→ Source passage
____________________

HC Deb 21 May 1976 vol 911 cc2009-18

Motion made, and Question proposed, That this House do now adjourn. —[Mr. Thomas Cox.]

4.1 p.m.

Mr. Roger Moate (Faversham)

rose

Mr. Alexander W. Lyon (York)

On a point of order, Mr. Deputy Speaker. I am sorry to intervene in the Adjournment debate of the hon. Member for Faversham (Mr. Moate). I have put down Question No. 9 for Written Answer today as a priority Question. As I understand the system of priority Questions, the answer must be given on the date on which the Member asks for the answer. The answer is of some significance for the debate that will take place on Monday, but I still have not received an answer from the Home Office. I was wondering, Mr. Deputy Speaker, whether I am correct in my interpretation of the rules and, if so, whether there is any way in which the Home Office could be persuaded to give me an answer at the earliest possible moment, and before the debate on Monday.

Mr. Deputy Speaker (Mr. Bryant Godman Irvine)

I am under the impression that if the hon. Gentleman reads his Hansard tomorrow he will receive the answer. Mr. Moate.

Mr. Moate

The subject I wish to raise on the Adjournment concerns the charges imposed on owners of chalets on holiday sites. I shall say a few words about the background which has caused me to raise the matter in this way.

My constituency of Faversham includes the Isle of Sheppey. For many decades the Isle of Sheppey has been a favourite holiday area for thousands of Londoners who have found it a convenient, attractive and economical seaside resort to which they could escape quickly from the metropolis. This has resulted, as in many other holiday areas, in the growth of a large number of caravan sites and chalet sites. These sites have provided homes for many people who could not otherwise afford regular holidays, including many in the low-income group and many pensioners.

Although difficulties have now arisen to which I shall briefly refer regarding some sites, it is only fair to say that very happy conditions have prevailed on the majority of sites. It is only fair to pay tribute to most site operators, who have provided excellent facilities and reasonable security to the tenants and owners of chalets, creating a happy atmosphere for the tenants on their sites.

As I say, some difficulties have now arisen. I want to feel that the Government are sufficiently aware of the problems—they are real problems—to ensure that others do not suffer as some have suffered who have come to the Isle of Sheppey, and to ensure that reasonable protection—I emphasise the word "reasonable"—is available to those who sometimes part with very large sums to purchase a fixed chalet on a holiday site.

We are familiar with the Acts which have provided considerable security of tenure for people's rented homes. These holiday homes clearly do not come within their scope. We are also familiar with the Mobile Homes Act 1975, which provided security for permanent residential accommodation. Neither are we talking about that on this occasion. We are concerned now with holiday homes, and I do not think anyone would suggest that such dwellings, particularly those constructed of materials which are clearly not permanent, should merit the same sort of security as other forms of homes. It is clear to me, however, that those who have purchased chalets in the past are unprotected to an unreasonable degree.

____________________

Reproduce the Hansard debate text between "Mr. Roger Moate" and "Bryant Godman Irvine)", inclusive.

→ Data section
____________________

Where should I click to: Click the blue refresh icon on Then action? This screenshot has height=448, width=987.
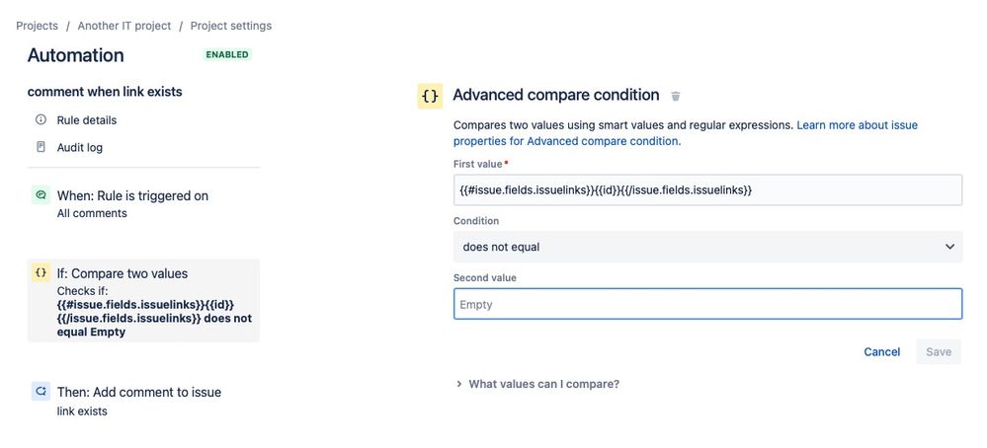point(41,392)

____________________

→ Finished exercise
Mr. Roger Moate (Faversham)

rose

Mr. Alexander W. Lyon (York)

On a point of order, Mr. Deputy Speaker. I am sorry to intervene in the Adjournment debate of the hon. Member for Faversham (Mr. Moate). I have put down Question No. 9 for Written Answer today as a priority Question. As I understand the system of priority Questions, the answer must be given on the date on which the Member asks for the answer. The answer is of some significance for the debate that will take place on Monday, but I still have not received an answer from the Home Office. I was wondering, Mr. Deputy Speaker, whether I am correct in my interpretation of the rules and, if so, whether there is any way in which the Home Office could be persuaded to give me an answer at the earliest possible moment, and before the debate on Monday.

Mr. Deputy Speaker (Mr. Bryant Godman Irvine)